El Alcobendas se llevó los dos puntos del municipal navero en un encuentro en el que el Viveros Herol estuvo por delante casi de principio a fin.

“Un empate hubiese sido lo más justo. Un partido que puedes ganar o perder, dicen los libros que al final empatas, pero no hubo suerte”. Así de sencillo y de doloroso podría ser el resumen del encuentro. Las palabras son del entrenador del Viveros Herol, Dani Gordo, que vio desde la banda cómo en la última jugada a falta de un segundo, Alfonso de la Rubia (6) ponía el 32-33 y daba los dos puntos a un Balonmano Alcobendas que se fue del frontón más líder de lo que había saltado al 40x20 hora y media antes.

El Balonmano Nava entró muy centrado en el partido e hizo una muy buena primera parte. Llevaba la manija del encuentro y, tan solo con el 3-4 perdió la ventaja en el luminoso en los esos primeros 30 minutos. Capitaneados por la efectividad de Ismael Juárez (6), que volvía tras su lesión, y de Toma Brakocevic (5), que fue más allá de sus habituales tareas defensivas, sentían tener la situación controlada. Del serbio fue, en el minuto 18, el tanto que ponía la renta máxima de cuatro goles (12-8), que hacía despertar los sentimientos más halagüeños.

A ese buen hacer en ataque, en el que estuvo, como siempre, muy participativo Agus Casado (9), se sumó el acierto bajo palos de Ernesto Sánchez, que salió por Yeray Lamariano mediado el primer acto. Pero los madrileños se fueron animando gracias a los grandes estandartes de su ofensiva. Alberto Boyarizo (6), Manuel Catalina (4) y Gonzalo Velasco (5), fueron engrasando la muñeca mientras los árbitros comenzaban a tomar algunas decisiones rigurosas que lees echaban una mano.

Una actuación de los colegiados de la que también hablaba Dani al finalizar al encuentro, pero subrayando que no era una queja, sino una obviedad. Se refería a dos acciones puntuales: “El último gol de la primera parte –Antonio Jiménez (1)-, no debería de haber subido al marcador, porque el saque del golpe franco se realiza desde una zona que no procedía. Y hubo un gol de Zurri –Darío Ajo- que me dicen desde la grada que entró, gol dudoso…”.

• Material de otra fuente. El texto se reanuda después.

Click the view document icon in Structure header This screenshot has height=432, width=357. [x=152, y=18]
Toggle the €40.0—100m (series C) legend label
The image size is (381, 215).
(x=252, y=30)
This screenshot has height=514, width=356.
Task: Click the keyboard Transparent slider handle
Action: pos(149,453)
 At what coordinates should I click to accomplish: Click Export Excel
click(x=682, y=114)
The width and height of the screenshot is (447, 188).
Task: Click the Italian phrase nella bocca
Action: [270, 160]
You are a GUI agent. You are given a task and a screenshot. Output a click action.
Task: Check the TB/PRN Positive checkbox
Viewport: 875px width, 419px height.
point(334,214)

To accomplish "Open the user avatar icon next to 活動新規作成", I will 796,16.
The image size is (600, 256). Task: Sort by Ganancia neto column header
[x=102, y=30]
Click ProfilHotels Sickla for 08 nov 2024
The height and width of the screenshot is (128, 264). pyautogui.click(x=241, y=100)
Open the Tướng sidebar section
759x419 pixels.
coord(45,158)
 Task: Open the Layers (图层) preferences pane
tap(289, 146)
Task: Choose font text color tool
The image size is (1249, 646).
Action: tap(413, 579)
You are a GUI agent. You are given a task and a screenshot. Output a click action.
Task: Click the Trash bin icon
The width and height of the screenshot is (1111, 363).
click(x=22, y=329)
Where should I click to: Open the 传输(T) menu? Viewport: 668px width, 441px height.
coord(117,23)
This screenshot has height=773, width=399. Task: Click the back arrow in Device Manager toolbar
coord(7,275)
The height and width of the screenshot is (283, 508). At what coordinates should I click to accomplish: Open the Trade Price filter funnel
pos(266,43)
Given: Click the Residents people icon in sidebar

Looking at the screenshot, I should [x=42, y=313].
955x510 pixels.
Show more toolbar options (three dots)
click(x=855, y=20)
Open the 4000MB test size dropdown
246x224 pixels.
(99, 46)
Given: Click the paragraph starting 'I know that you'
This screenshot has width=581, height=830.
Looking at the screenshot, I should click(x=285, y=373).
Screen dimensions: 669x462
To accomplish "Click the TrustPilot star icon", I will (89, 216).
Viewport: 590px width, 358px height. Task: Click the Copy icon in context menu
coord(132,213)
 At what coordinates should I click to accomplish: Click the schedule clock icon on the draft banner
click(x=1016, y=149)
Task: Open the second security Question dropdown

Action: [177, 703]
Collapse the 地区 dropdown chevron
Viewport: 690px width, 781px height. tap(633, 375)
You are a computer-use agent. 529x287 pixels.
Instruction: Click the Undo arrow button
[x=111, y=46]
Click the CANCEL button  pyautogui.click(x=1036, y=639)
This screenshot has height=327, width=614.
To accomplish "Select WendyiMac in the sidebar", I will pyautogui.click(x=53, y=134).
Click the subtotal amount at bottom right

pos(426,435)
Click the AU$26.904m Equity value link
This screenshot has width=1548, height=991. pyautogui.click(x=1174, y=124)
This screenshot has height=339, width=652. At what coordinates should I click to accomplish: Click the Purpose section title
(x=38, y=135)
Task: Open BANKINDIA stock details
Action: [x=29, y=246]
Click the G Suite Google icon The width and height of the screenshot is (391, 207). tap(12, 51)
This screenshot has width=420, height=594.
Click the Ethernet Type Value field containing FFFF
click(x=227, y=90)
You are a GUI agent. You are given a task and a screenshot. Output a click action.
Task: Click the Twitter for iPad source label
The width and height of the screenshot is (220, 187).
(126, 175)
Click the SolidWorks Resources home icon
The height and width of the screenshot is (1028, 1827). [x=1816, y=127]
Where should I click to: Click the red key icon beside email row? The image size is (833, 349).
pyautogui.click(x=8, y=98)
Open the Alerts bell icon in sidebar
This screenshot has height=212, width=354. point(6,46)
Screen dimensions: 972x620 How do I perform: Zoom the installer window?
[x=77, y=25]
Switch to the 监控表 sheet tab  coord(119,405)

Así las cosas, los equipos se fueron al vestuario con la ventaja por la mínima (16-15) de los locales, que mantuvieron la tónica durante la segunda parte. Pero las imprecisiones en la parte final y los “momentos puntuales en los que hay acciones individuales que no se llegan a materializar en gol, algún despiste”, permitieron a Alcobendas llegar a ese último instante con el marcador en tablas y con De la Rubia, veterano y sobrado de calidad desde el tiro exterior, jugándose una bola que chafó a todos los naveros presentes en la grada.

“Un partido que, con 32 goles en casa y con el bloque defensivo que tenemos tienes que ganar”, se lamentaba Gordo que, sin embargo, aseguraba no quedarse con la derrota, sino “con que se vio un buen balonmano y con que la gente se fue del pabellón satisfecha. Lástima ese último segundo…”.

El entrenador, que recordó como contra Torrelavega tocó que la moneda cayera del lado de la cara con un gol de Antonio Llopis sobre la bocina que dejaba los dos puntos en Nava, ponía de relieve la importancia de hacer un buen trabajo de recuperación esta semana antes de visitar al Villa de Aranda. “Hay que ser conscientes de que hay que recuperarse antes de una visita muy complicada en la que Aranda, fruto del cambio de entrenador, ha recuperado sensaciones positivas. Es el reto que tenemos”, confesaba Dani que, si algo ha demostrado junto a su equipo técnico desde que aterrizó en Nava, es que es de los que sabe afrontar esos retos de los que habla.

“Venimos de dos rivales complicados, como Palma del Río y Alcobendas. Y nosotros, en esa fase de construcción en la que nos encontramos, llevamos nueve puntos y tenemos que seguir apretando los dientes, peleando y siendo conscientes de que esto es muy largo”, añadía.

“Me quedo con que el equipo ha dado un paso adelante, ha jugado de tú a tú al líder de la categoría, un buen equipo que es invicto. Me quedo con el juego y la evolución del equipo. Soy consciente de que, si este nivel se muestra en esta parte final de la primera vuelta, nos darán muchas alegrías. Ahora bien, hay que dar un paso más para poder materializar las buenas sensaciones en puntos”, finalizaba.

El Viveros Herol jugará contra el Villa de Aranda este sábado, 11 de noviembre, a las 19.00 en el Pabellón Príncipe de Asturias de Aranda de Duero (Burgos).